Hi @dmmiller612 ! How are you adding the JARs? I'm not familiar with EMR, but depending on how they attach dependencies, the s3 NIO JAR may not be visible to the correct classloader. As far as I can tell, the NIO system searches a specific classloader for the NIO Fs implementations. What's worked most reliably for me is to have the NIO library on the executor classpaths when the Spark executors boot.
The approach for doing this was documented in https://github.com/bigdatagenomics/adam/commit/90572b57586ae02779536b03ffe1ae7adc038ee9 or earlier.

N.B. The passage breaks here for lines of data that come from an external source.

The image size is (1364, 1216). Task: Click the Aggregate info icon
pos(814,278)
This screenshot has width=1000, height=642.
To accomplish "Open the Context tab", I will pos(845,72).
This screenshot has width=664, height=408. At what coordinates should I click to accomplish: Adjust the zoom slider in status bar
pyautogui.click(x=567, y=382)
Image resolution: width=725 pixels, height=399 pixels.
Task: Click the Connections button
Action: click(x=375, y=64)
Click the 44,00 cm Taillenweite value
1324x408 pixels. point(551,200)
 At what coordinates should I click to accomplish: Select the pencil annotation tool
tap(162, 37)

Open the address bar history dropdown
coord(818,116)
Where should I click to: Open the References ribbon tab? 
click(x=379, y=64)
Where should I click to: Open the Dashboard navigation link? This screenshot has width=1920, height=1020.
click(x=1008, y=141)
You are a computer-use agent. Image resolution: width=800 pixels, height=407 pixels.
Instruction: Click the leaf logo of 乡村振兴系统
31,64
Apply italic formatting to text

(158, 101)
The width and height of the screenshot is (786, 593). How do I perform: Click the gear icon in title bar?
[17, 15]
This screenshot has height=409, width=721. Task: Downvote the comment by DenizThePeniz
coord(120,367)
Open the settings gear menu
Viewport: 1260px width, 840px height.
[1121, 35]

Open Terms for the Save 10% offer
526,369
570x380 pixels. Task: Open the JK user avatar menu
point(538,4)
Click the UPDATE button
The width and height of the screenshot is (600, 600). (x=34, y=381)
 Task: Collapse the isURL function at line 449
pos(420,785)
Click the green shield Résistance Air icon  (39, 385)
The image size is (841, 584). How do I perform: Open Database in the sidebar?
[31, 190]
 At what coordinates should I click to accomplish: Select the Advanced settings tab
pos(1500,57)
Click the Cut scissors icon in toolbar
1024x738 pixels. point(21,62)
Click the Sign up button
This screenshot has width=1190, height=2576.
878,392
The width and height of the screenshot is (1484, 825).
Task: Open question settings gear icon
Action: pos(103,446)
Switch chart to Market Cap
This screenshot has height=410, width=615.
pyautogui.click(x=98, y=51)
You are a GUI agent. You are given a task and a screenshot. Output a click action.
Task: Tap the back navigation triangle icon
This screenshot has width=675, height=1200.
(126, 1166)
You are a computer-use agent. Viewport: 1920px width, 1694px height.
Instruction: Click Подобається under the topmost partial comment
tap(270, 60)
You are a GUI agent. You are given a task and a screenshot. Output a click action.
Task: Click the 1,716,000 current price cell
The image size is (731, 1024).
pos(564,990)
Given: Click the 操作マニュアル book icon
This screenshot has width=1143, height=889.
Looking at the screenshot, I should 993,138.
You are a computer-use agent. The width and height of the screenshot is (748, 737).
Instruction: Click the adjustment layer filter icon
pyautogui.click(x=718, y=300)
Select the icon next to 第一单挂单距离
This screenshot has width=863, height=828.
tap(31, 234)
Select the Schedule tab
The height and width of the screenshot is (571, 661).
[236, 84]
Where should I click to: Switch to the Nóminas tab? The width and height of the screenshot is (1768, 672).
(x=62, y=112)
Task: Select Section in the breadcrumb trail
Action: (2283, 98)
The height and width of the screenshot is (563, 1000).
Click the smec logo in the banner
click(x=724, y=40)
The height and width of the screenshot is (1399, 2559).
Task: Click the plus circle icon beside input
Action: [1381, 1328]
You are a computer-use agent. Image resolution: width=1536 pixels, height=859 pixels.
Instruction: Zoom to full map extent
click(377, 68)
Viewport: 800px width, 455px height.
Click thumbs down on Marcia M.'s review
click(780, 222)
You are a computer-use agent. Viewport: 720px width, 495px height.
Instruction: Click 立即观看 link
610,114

I'm trying to transformAlignments from BAM file in S3, e.g.:
It fails with:
org.apache.spark.SparkException: Job aborted due to stage failure: Task 92 in stage 0.0 failed 60 times, most recent failure: Lost task 92.59 in stage 0.0 (TID 1266, ip-10-184-8-118.ec2.internal, executor 1): java.nio.file.ProviderNotFoundException: Provider "s3" not found at java.nio.file.FileSystems.newFileSystem(FileSystems.java:341) at org.seqdoop.hadoop_bam.util.NIOFileUtil.asPath(NIOFileUtil.java:40) ...
If I stage the input BAM file onHDFS, the problem is resolved (the S3 output path works fine - only S3 input path causes problems).
Do you have any pointers or fixes to get transformAlignment to support S3 input BAM files?